Because of how popular it is, oyakodon is one of the most common items on Japanese restaurants’ lunch menus. Even the most fundamental ideas had to start somewhere, though, and so we found ourselves wondering: what was the first restaurant in Japan to offer oyakodon? We were happy to find the answer, and even happier when we found out that not only is it located in Tokyo, it’s still in business.
Tamahide is in downtown Tokyo’s Ningyocho neighborhood, and its entrance looks sort of like a castle or samurai estate. That’s fitting, though, since Tamahide was founded in the 10th year of Japan’s Horeki, or 1760 by Western reckoning, when Japan was still ruled by the Tokugawa shogunate dynasty.
It wasn’t until over a hundred years later, though, that Tamahide began officially serving oyakodon. See, the restaurant was started as, and still remains, a hot pot specialist, with shamo (gamecock) hot pot being its premiere dish. However, in the late 1800s, the wife of Tamahide’s fifth-generation owner noticed how some diners would take the last remaining remnants of their hot pot, pour it over a bowl of white rice, and mix it with egg. Figuring that if customers liked it enough to make it themselves, the restaurant may as well save them the trouble, and in 1891, the 20th year of the Meiji era, Tamahide’s chefs prepared their first oyakodon.
In the modern era, Tamahide divides its dining into two floors, with oyakodon on the ground level and hot pot, set meals, and full courses on the second. Being an important part of Japanese culinary history, there’s often a line, and we ended up waiting about 15 minutes for a seat when we stopped by at around 1 p.m. on a weekday afternoon.
A menu board out front lists the myriad oyakodon options, and customers are asked to place their order and pay for a meal ticket before being seated. Figuring that if we’d come all the way to the birthplace of the oyakodon, we may as well splurge for the top-of-the-line example, we settled on the 3,000-yen oyakodon that the restaurant calls the “Gokui.”
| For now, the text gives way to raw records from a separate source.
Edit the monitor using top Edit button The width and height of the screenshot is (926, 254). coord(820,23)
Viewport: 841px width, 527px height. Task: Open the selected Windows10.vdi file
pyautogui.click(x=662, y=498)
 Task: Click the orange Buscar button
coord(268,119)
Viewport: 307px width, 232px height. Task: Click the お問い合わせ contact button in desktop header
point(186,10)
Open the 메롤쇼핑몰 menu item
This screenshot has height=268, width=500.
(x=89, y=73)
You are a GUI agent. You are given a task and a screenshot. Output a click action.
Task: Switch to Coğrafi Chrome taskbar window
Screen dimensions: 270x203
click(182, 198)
Eventually we were ushered inside and a waitress brought us some green tea and also a cup of chicken broth. The broth was flavorful and had a clean finish, but as we waited for our oyakodon itself, we started to feel a little nervous. After all, you can get oyakodon in cheap Tokyo restaurants for 1,000 yen or less, so Tamahide’s Gokui is a pretty big step up in price.
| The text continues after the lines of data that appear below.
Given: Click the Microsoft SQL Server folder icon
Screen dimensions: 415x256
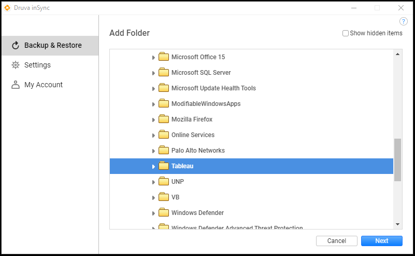Looking at the screenshot, I should (x=164, y=73).
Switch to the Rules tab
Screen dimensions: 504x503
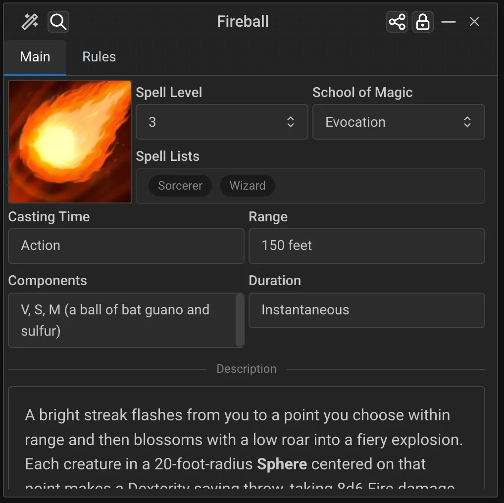[x=99, y=57]
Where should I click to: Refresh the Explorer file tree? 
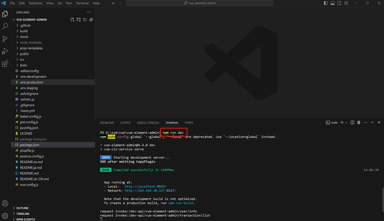click(x=85, y=20)
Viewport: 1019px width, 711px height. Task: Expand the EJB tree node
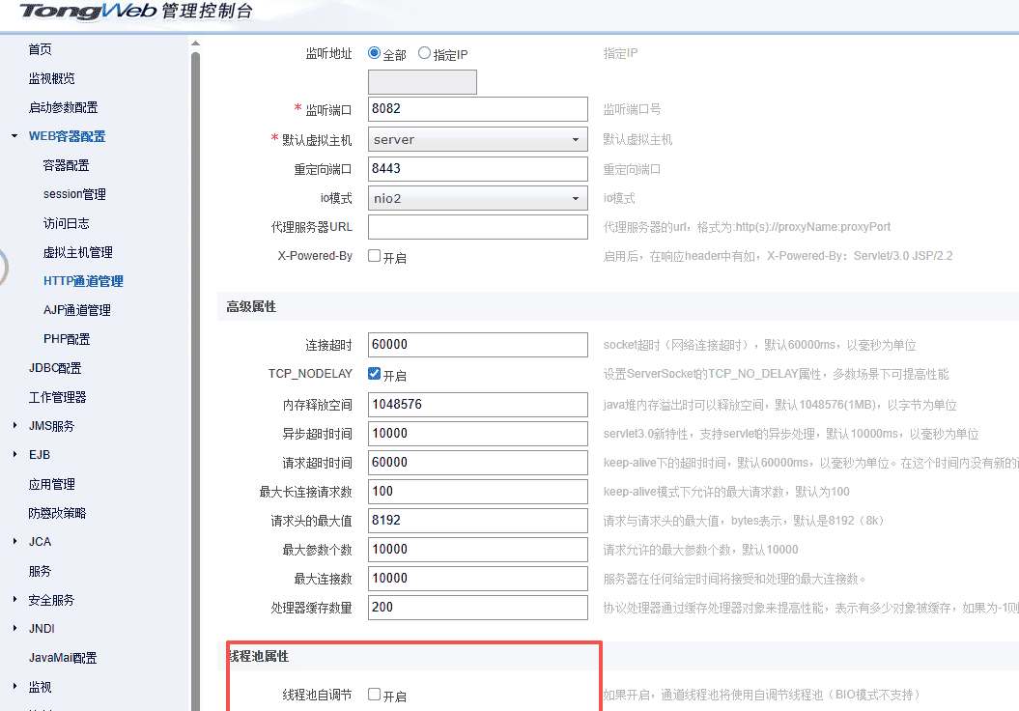pos(14,455)
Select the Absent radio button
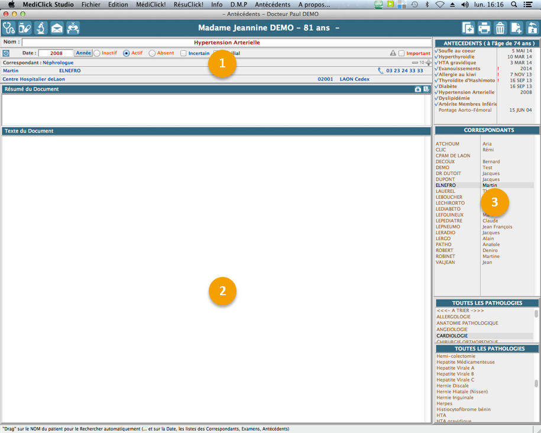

But like we said, you pay in advance at Tamahide, so there was no chickening out now. We sipped a little more broth, and before long the server returned with our oyakodon, which was hidden inside a bowl topped with a beautiful lid.
Since oyakodon is made with chicken and egg, the primary color impression is usually yellow. When we took the lid off, though...
…we saw that the Gokui shines as a sea of gold, glistening under the restaurant’s interior lights like a beacon signaling our stomach.
For its meat, the Gokui uses high-quality Tokyo shamo, and you get three different cuts: breast, thigh, and tender. Grasping a morsel in our chopsticks, we took a bite and were greeted with a texture with an ever-so-slightly firm outer edge and amazing tenderness underneath, producing a delicious, juicy sensation as we chewed.
The egg has a melty consistency that wraps around your tongue, providing a wonderful accompaniment to each mouthful of chicken or rice.
Customers ordering the Gokui also get a special treat that’s exclusive to the top-tier oyakodon, in that it comes with another egg, this one from the ukkokei (Silky Fowl) breed, that you can dip the chicken in for even more rich decadence.
So in the end, is the Gokui worth its eye-popping price? We’d have to say yes. Sure, it’s outside our everyday lunch budget, but it’s also one of the best oyakodon we’ve ever had, plus a piece of edible history, and if 3,000 yen is still a bit too much for you, its less expensive oyakodon start at 1,800 yen, which will save you a little cash if you’re also looking to hit up Japan’s oldest tempura restaurant, which is also in Tokyo and still in business, for dinner.
Tamahide / 玉ひで
Address: Tokyo-to, Chuo-ku, Nihonbashi Ningyo-cho 1-17-10
Oyakodon served between 11:30 a.m. and 1:30 p.m.